Farmers more controlled than drug dealers!

It’s hard to imagine the extent to which farmers are monitored in their daily work: by satellite, by helicopter, by inspections. Edifying testimony from Jean-Luc Guérard, from Giscourt, in Meurthe-et-Moselle.

Jean-Luc Guérard former farmer (DR)
Jean-Luc Guérard former farmer (DR)

France’s farmers are in revolt. After Germany, Poland, Romania and the Netherlands, French farmers are blocking the roads to voice their anger. Their demands are directed at Gabriel Attal’s government, but also at Brussels, and include unbearable bureaucracy and constant checks by the administration, which forces them to spend two days a week on paperwork. And to risk huge penalties at every turn.

Satellite verification

Until recently, Jean-Luc Guérard, now retired, ran a 210-hectare mixed crop-livestock GAEC farm in Villers-en-Haye (54). He fed 70 dairy cows and around a hundred fattening cattle. He also grew cereals: wheat, barley, rapeseed and sunflower. Since he started farming in 1984, the notorious Common Agricultural Policy (CAP) “has never stopped inventing new standards”, he says. Created by technocrats in Brussels, these standards are incorporated into French laws and regulations. “But our government keeps adding to them,” says the former farmer. To the point where he was obliged to spend two days a week doing paperwork. You have to declare everything to the European control bodies,” explains Jean-Luc Guérard. Here’s just one example. I had fruit trees in the meadows. I had to deduct the surface area shaded by my trees from the cultivated agricultural area! A satellite passes over our farms every day to check that our declarations are correct.
In the event of an anomaly, the penalty is harsh. It applies to the whole farm. CAP premiums are withdrawn.

Helicopter checks

Another bizarre example. Jean-Luc Guérard had planted a few Jerusalem artichokes for his own consumption. The Jerusalem artichoke is an ancient vegetable with a rather sweet flavor and a delicate aroma similar to that of the artichoke. In spring, it produces large yellow flowers, rather like sunflowers. But the technocrats in Brussels don’t know what they’re talking about. From satellite images, they couldn’t figure out what these strange plants were doing in a plot of land.
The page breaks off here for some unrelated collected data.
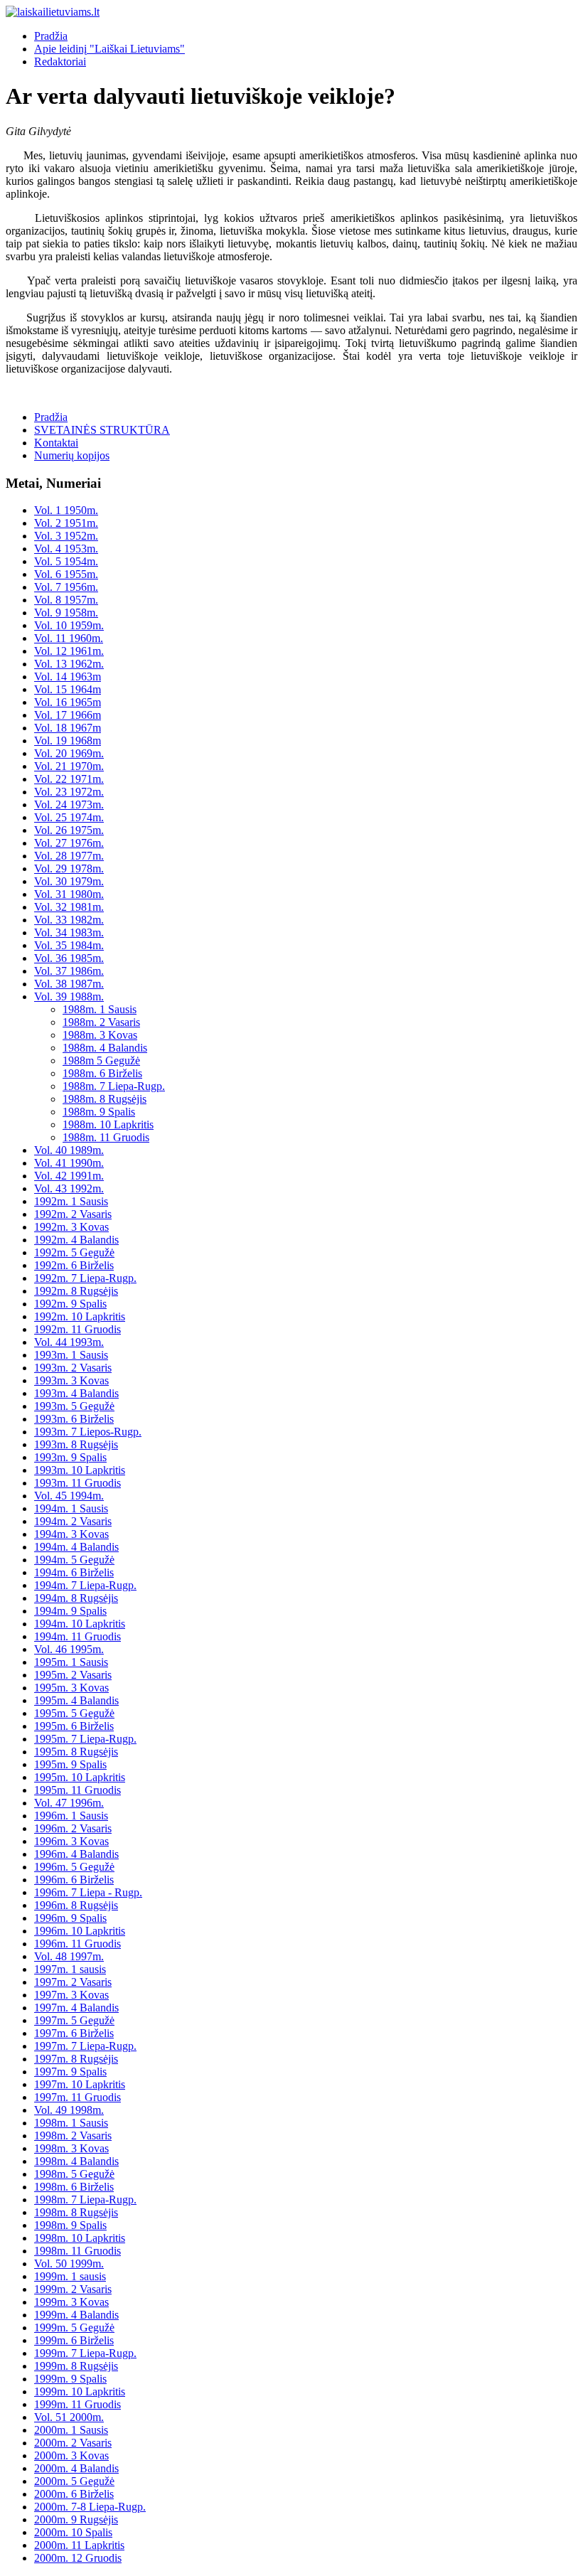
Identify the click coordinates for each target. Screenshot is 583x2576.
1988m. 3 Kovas (100, 1035)
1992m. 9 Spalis (70, 1304)
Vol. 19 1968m (67, 740)
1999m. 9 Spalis (70, 2379)
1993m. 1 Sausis (71, 1355)
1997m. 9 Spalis (70, 2071)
They sent a Gendarmerie helicopter to take clearer images. But, once again, it was impossible to recognize the Jerusalem artichokes our grandparents used to enjoy.

An inspection on the farm

Brussels therefore dispatched an inspector from the Direction départementale de l’agriculture (DDA). The investigator, who had come to check the strange plants, had to face the facts. These were not plants of some kind of drug grown in secret, but simple, harmless Jerusalem artichokes, which she photographed and sent to Brussels.